Passage:
☆ ☆ ☆ ☆ ☆ ☆ ☆

Sticker Shock- Why is it so expensive to adopt?

August 17, 2016

 

 

“Two hundred twenty- five dollars for a dog no one wants?”

These annoyed words were preceded by the slamming of the front door to our humane society, moments before the three would-be adopters piled into their car and departed in a righteous huff.

Clearly, we’d lost an opportunity to place one of our amazing dogs in a loving home – or had we?

Every caring person who works at a humane society wants nothing more than to see the critters we all come to love find the homes they deserve. It breaks our hearts to see sad eyes longingly staring through kennel doors, day after day and sometimes month after month, as the sweet faces are passed by. We ache almost as much as they do, for the day they will take a ride home with their new family. So why don’t we throw them into the arms of people who declare they want them? Why don’t we give them away for free or, at most, a smaller fee?

I’ll tell you why.

First – two hundred twenty five dollars may seem like a lot to ask, but let’s break it down: You are adopting a dog that has been vaccinated and spayed/neutered. If you were to pay full price for that on your own, it would be well over that amount. Yes, if you are a savvy pet owner, and take advantage of the low cost clinics in your area, you will pay less. Consider the difference to be a much needed donation.

Your dog may be new to you, but most likely has been with us for weeks or months. We have housed and fed that dog. We have lovingly taken him to our vet to treat the condition he arrived in. We have spayed or neutered him or her, and we have dedicated every available staff moment to taking him for walks and working on instilling basic manners. Or we have simply taken the time to throw a ball for a happy game of fetch, or strolled along the river- anything we can to break up the monotony and stress of the days and nights in a loud kennel.

☆ ☆ ☆ ☆ ☆ ☆ ☆

Supplied information:
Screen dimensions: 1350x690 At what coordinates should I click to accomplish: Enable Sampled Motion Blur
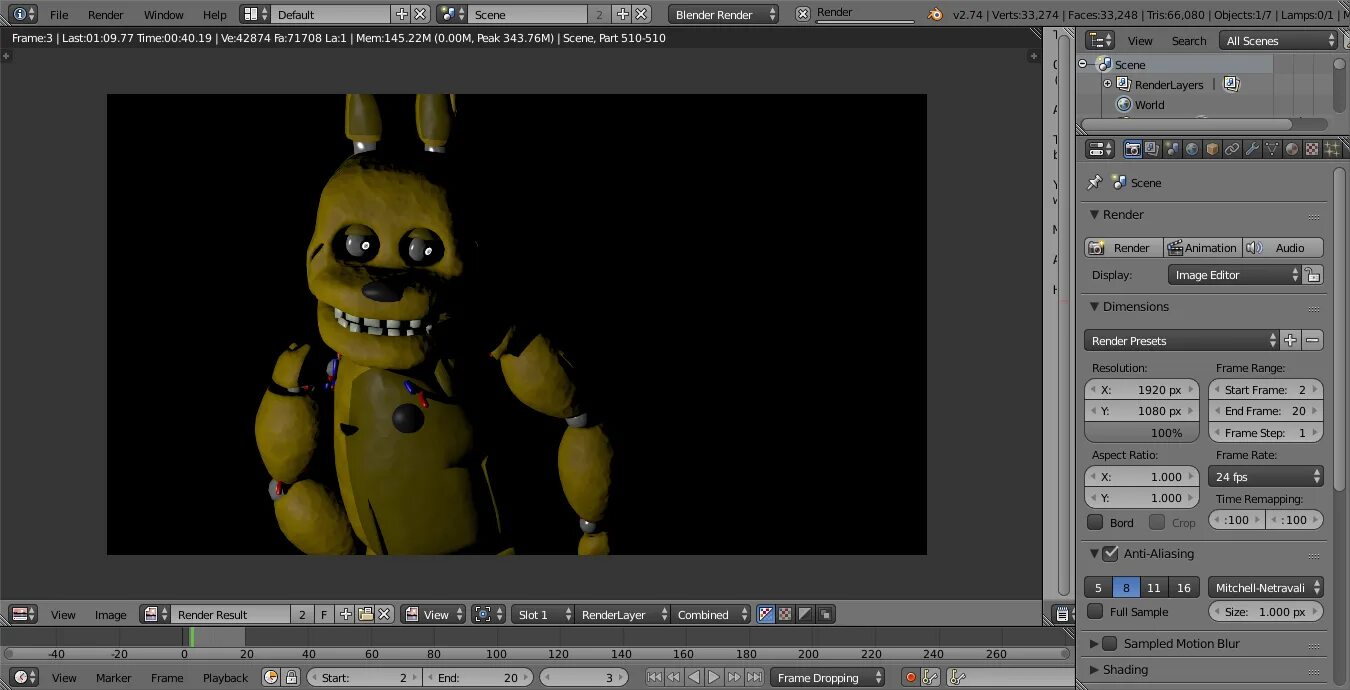point(1110,643)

☆ ☆ ☆ ☆ ☆ ☆ ☆

What you will do:
A – Write out the part of the adoption-fee article above that begins with the words containing "Every caring person" and ends with "a smaller fee?".
B – Continue the adoption-fee article from where it stops.

Answers given:
A –
Every caring person who works at a humane society wants nothing more than to see the critters we all come to love find the homes they deserve. It breaks our hearts to see sad eyes longingly staring through kennel doors, day after day and sometimes month after month, as the sweet faces are passed by. We ache almost as much as they do, for the day they will take a ride home with their new family. So why don’t we throw them into the arms of people who declare they want them? Why don’t we give them away for free or, at most, a smaller fee?

B –
It is our passion to care for these animals, so we’re not complaining. We are merely explaining the nuts and bolts of the reality of shelter life. Most shelters depend on fundraising and donations for survival. Ours is no exception. It is a tough world, and with so many people struggling just to support themselves and their families, there is little left over for donations. And the competition for donations is its own struggle for survival, as one worthy cause after another vies for help.

Next-  Anyone who owns a home, or has owned a home, can relate to the constant onslaught of maintenance and repair costs. Imagine a building that houses hundreds or thousands of animals each year. The wear and tear, the importance of cleaning, and the desire to make our animals’ accommodations safe yet comfortable for them. We are fortunate to have a large yard area where we can exercise our dogs, and a screened-in outdoor recreation area for our cats to take turns in. But these must be maintained, and that is not free.

Last- Adopting an animal is not just cute, it is a commitment. And it can be an expensive one. If an adoption fee is not in your budget, have you truly considered the costs of caring for a pet; regular vaccinations, food, pet care while you are on vacation, and emergency vet bills when your best buddy has an accident or becomes ill? At any given time, one or more of our animals is here because their heartbroken owners could no longer afford to care for them. This fee is a good gauge for you to determine your affordability factor.

We are grateful to all those who adopt our animals and give them the loving homes they deserve. We are here for them, should they fall upon hard times and turn back to us to resume caring for that pet, and find them another home. We have the privilege of hearing back from many of our adopters with updates on their pets, and these updates are a huge boost to our morale as we push through the harder parts of the job every day. If you would like a pet but cannot afford to adopt, we encourage you to volunteer, or ask about fostering animals, or become involved in other ways as you wait for the right time in your life to take one of our babies home. None of our animals are unwanted. The right person is coming for them. Maybe one day, it will be you.